COMPLETE THE FOLLOWING |
a – According to the wheel hop thread, which way does the car veer when the gas is pressed at 80 in 6th gear?
b – Copy the entries verbatim, starting at their first line and ending with the line containing "Action: pos(291,703)".

EXTRACTED TEXT |
# Excessive Wheel Hop



## 05ser (Aug 31, 2005)

Okay my '05 Spec-V is getting really annoying with it's wheel hop. even if i dont intentionally try to burn out the wheels will hop like crazy when they start to spin. now when i was at the track first gear was smooth but when second gear spun the tires i was bouncing like crazy and third just hears a chirp. so is this regular in all spec's and something that i just have to get used to or is this a problem that i should be fixing? oh and i read a thread that said that spec's from factory have an alignment problem. something to the effect "all this time i thought it was just torque steer and then i took it to a shop and the car goes straight." it was something like that. anyway if i am on the freeway going 80 in 6th and let go of the wheel i'll go straight but when i hit the gas the car will veer to the right (i dont mean it will pull slightly it will literally take you out of your lane if your not muscling the steering wheel) and if i let off the gas at 80 in 6th the car will slightly pull off to the left. I think something is loose. is this one of those "here's your sign moments?" where i should obviously know something is wrong? thank you for all of your help.


----------



## Psch91 (May 18, 2002)

05ser said:


> Okay my '05 Spec-V is getting really annoying with it's wheel hop. even if i dont intentionally try to burn out the wheels will hop like crazy when they start to spin. now when i was at the track first gear was smooth but when second gear spun the tires i was bouncing like crazy and third just hears a chirp. so is this regular in all spec's and something that i just have to get used to or is this a problem that i should be fixing? oh and i read a thread that said that spec's from factory have an alignment problem. something to the effect "all this time i thought it was just torque steer and then i took it to a shop and the car goes straight." it was something like that. anyway if i am on the freeway going 80 in 6th and let go of the wheel i'll go straight but when i hit the gas the car will veer to the right (i dont mean it will pull slightly it will literally take you out of your lane if your not muscling the steering wheel) and if i let off the gas at 80 in 6th the car will slightly pull off to the left. I think something is loose. is this one of those "here's your sign moments?" where i should obviously know something is wrong? thank you for all of your help.

(Entries giving text and item locations)
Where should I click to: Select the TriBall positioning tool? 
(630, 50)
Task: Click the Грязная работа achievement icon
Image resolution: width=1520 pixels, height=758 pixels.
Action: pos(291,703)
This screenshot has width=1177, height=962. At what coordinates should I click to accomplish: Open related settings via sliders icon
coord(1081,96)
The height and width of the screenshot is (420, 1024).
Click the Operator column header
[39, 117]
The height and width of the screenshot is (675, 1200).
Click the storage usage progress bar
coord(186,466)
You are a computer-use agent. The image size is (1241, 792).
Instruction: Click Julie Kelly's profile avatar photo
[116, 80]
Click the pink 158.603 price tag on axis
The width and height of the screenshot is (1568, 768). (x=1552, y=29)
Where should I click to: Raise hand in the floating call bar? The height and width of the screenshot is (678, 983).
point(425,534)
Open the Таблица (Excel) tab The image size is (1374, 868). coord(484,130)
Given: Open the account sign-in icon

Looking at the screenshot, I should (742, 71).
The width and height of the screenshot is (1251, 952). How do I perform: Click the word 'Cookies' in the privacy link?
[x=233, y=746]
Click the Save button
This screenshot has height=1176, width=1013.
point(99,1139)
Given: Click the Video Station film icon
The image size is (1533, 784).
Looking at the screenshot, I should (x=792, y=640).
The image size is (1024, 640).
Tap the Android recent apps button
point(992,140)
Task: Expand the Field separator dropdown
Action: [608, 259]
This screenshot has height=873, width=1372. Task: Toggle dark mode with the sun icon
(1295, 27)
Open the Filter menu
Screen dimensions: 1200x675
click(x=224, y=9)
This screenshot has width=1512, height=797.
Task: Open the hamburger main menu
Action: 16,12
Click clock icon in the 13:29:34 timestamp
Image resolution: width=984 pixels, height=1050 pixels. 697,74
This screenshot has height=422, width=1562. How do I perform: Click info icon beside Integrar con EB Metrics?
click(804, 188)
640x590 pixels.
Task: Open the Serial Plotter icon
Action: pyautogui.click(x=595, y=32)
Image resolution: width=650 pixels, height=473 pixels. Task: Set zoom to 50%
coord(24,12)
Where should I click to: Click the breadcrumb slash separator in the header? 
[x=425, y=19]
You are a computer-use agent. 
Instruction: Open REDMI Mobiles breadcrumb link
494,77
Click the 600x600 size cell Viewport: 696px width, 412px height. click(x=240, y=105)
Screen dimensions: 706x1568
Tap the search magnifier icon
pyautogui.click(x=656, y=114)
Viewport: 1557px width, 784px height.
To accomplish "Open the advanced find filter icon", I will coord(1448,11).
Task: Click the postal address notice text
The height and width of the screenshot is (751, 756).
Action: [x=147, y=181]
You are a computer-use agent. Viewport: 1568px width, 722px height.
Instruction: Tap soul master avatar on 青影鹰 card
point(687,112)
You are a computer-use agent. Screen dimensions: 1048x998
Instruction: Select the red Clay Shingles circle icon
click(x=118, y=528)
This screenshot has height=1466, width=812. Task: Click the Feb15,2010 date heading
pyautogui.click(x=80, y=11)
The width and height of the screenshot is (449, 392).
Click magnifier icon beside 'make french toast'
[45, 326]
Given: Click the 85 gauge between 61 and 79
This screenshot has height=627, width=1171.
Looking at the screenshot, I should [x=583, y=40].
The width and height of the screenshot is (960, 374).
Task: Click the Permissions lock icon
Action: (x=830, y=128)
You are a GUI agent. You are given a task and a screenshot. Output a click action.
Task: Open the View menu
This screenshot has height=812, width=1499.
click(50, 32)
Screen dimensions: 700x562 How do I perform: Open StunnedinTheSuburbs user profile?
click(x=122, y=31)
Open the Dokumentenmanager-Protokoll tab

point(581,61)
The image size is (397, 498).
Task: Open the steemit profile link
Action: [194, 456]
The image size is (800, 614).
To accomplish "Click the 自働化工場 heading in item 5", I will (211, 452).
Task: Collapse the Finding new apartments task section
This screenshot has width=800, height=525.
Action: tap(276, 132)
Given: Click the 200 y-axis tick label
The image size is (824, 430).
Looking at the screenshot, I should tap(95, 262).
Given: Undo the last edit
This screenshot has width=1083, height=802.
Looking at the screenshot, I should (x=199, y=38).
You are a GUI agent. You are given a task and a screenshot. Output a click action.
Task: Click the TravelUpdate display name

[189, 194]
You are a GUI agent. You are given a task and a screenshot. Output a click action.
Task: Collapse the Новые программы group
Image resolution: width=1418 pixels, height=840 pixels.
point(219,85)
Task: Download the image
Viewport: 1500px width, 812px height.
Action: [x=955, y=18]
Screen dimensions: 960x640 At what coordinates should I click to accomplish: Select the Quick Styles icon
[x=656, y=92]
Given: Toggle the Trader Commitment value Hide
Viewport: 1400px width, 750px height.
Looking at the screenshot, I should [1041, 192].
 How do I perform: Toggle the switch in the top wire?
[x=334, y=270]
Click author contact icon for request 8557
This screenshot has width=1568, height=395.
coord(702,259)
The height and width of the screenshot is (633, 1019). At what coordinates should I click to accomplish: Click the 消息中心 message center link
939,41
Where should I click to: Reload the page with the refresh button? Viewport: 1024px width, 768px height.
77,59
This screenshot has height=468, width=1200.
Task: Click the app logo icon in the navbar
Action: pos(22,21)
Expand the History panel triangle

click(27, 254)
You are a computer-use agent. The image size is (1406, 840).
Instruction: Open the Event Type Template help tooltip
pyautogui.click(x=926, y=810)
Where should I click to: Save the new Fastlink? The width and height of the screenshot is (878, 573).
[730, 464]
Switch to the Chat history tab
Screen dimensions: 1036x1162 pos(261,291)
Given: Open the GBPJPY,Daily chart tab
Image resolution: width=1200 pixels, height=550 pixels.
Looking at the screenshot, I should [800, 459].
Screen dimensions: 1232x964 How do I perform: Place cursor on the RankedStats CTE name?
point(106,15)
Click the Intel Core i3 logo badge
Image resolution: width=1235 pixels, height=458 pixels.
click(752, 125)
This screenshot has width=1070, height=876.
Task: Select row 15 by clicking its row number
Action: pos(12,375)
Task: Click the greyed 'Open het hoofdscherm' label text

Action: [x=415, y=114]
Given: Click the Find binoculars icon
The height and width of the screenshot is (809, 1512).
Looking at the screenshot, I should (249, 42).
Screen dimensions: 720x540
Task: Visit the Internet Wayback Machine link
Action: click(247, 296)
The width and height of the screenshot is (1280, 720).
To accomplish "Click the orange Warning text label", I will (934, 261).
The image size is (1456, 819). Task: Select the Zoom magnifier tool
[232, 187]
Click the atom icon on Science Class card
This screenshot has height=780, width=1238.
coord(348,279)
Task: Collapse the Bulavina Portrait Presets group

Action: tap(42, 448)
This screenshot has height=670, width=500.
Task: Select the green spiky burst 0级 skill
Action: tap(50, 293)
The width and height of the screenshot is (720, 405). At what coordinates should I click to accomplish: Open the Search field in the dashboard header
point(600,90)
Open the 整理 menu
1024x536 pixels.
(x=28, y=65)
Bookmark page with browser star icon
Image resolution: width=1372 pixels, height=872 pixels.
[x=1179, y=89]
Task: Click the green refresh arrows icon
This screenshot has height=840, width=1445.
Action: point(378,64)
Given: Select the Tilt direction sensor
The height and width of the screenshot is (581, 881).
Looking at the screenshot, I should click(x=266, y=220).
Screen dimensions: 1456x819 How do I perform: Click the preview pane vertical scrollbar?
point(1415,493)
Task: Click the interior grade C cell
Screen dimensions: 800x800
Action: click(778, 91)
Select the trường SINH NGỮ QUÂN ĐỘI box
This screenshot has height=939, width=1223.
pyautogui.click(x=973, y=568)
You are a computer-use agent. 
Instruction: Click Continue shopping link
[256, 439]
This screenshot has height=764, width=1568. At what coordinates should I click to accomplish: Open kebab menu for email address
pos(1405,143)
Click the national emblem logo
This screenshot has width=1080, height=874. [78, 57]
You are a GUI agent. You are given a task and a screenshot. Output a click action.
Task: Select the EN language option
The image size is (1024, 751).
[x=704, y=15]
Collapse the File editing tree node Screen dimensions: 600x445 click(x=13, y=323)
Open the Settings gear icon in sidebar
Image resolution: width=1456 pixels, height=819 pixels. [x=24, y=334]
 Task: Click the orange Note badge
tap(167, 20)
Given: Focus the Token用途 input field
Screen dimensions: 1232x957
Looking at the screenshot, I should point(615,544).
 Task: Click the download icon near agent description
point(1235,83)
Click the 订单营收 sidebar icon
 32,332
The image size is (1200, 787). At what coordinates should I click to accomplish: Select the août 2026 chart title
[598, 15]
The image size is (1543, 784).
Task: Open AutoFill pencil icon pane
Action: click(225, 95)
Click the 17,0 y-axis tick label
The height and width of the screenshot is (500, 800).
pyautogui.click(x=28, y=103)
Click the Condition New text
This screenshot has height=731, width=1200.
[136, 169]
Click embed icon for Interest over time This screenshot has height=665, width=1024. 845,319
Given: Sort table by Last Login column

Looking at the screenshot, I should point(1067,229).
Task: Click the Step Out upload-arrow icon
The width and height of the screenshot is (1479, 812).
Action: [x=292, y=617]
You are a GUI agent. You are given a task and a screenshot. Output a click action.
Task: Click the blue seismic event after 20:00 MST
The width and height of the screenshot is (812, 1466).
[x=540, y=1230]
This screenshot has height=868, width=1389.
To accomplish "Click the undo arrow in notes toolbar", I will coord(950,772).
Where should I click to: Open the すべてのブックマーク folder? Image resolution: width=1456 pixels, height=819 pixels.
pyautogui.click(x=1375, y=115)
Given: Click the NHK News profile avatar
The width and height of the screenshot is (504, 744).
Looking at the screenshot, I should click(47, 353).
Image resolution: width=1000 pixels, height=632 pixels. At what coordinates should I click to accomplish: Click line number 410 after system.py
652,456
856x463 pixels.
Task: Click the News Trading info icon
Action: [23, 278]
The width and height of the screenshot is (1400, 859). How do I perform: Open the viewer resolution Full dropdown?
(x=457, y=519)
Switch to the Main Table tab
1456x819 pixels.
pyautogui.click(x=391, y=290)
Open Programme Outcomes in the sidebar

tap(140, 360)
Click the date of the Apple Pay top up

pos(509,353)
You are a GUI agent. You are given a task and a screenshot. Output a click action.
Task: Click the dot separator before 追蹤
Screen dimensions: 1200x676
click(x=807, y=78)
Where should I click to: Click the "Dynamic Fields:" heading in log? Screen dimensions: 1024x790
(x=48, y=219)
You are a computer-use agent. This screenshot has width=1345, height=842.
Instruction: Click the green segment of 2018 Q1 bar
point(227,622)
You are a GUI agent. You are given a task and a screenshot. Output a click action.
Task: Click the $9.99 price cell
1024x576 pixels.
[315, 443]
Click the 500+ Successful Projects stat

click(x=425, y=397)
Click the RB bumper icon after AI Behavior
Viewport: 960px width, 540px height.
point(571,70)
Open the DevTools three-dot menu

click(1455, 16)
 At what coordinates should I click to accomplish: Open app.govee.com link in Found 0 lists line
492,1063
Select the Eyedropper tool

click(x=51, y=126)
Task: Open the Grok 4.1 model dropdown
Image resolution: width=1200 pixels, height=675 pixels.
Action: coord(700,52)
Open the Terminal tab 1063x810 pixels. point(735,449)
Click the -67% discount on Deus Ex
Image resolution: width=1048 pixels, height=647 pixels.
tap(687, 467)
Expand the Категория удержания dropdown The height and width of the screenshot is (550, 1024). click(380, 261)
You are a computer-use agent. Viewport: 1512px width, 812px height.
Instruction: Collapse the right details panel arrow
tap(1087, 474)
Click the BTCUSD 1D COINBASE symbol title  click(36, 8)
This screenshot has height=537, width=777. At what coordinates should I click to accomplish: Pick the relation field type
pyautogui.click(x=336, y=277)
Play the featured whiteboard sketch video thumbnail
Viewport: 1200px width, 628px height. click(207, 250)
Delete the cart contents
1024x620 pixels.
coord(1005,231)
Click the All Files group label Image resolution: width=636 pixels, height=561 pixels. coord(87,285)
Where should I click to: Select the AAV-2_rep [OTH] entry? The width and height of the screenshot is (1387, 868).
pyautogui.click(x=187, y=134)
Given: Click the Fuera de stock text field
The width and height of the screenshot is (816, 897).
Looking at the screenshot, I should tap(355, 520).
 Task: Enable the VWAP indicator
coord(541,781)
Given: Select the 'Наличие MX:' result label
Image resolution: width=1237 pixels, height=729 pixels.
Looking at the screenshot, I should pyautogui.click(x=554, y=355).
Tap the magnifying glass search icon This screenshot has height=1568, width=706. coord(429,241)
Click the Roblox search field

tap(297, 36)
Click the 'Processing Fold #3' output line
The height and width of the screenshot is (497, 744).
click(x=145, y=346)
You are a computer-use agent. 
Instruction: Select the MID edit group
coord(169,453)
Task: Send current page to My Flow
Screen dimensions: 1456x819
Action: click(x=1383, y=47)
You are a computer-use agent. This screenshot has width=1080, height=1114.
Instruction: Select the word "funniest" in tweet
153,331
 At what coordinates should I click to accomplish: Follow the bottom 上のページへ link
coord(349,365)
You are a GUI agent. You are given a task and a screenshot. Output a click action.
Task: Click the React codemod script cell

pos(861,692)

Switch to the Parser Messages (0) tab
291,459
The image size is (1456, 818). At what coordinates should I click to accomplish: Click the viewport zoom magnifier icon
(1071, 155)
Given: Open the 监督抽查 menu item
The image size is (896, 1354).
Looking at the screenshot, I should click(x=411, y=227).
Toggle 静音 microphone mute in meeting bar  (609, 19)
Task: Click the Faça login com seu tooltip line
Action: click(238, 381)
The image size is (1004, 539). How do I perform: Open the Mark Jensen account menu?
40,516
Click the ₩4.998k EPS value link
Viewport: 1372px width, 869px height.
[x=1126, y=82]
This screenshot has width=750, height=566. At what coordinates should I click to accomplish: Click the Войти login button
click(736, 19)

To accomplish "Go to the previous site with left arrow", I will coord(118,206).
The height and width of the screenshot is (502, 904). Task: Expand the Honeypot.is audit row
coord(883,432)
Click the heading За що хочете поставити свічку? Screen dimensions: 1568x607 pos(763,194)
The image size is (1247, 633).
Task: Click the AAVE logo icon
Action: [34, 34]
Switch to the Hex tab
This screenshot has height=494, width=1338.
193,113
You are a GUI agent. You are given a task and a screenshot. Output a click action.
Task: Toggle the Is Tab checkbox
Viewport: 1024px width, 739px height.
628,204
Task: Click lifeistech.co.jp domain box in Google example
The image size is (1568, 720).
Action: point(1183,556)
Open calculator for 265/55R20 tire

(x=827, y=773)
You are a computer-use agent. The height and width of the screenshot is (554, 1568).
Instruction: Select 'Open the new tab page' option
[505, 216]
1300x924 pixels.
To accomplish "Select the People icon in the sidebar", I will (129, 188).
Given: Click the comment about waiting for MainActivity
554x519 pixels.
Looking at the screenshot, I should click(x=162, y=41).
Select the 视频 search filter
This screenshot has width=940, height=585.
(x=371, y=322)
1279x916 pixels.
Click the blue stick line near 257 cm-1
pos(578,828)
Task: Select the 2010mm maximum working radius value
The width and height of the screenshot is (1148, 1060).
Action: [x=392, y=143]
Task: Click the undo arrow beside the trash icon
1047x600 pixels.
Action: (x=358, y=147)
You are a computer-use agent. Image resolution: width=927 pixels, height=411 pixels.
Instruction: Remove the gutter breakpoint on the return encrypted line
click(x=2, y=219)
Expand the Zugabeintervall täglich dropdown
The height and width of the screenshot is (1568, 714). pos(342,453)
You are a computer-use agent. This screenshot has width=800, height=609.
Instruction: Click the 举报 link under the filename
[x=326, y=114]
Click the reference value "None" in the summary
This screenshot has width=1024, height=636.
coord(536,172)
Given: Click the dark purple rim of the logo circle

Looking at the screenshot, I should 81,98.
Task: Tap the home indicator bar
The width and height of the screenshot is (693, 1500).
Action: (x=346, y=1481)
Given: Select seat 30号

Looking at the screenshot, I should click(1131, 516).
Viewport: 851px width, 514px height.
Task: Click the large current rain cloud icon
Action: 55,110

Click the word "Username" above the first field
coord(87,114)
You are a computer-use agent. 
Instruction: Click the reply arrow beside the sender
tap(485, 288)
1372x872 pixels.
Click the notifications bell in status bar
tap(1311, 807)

TASK RESULTS |
a – To the right.

b –
Where should I click to: Select the TriBall positioning tool? 
(630, 50)
Task: Click the Грязная работа achievement icon
Image resolution: width=1520 pixels, height=758 pixels.
Action: pos(291,703)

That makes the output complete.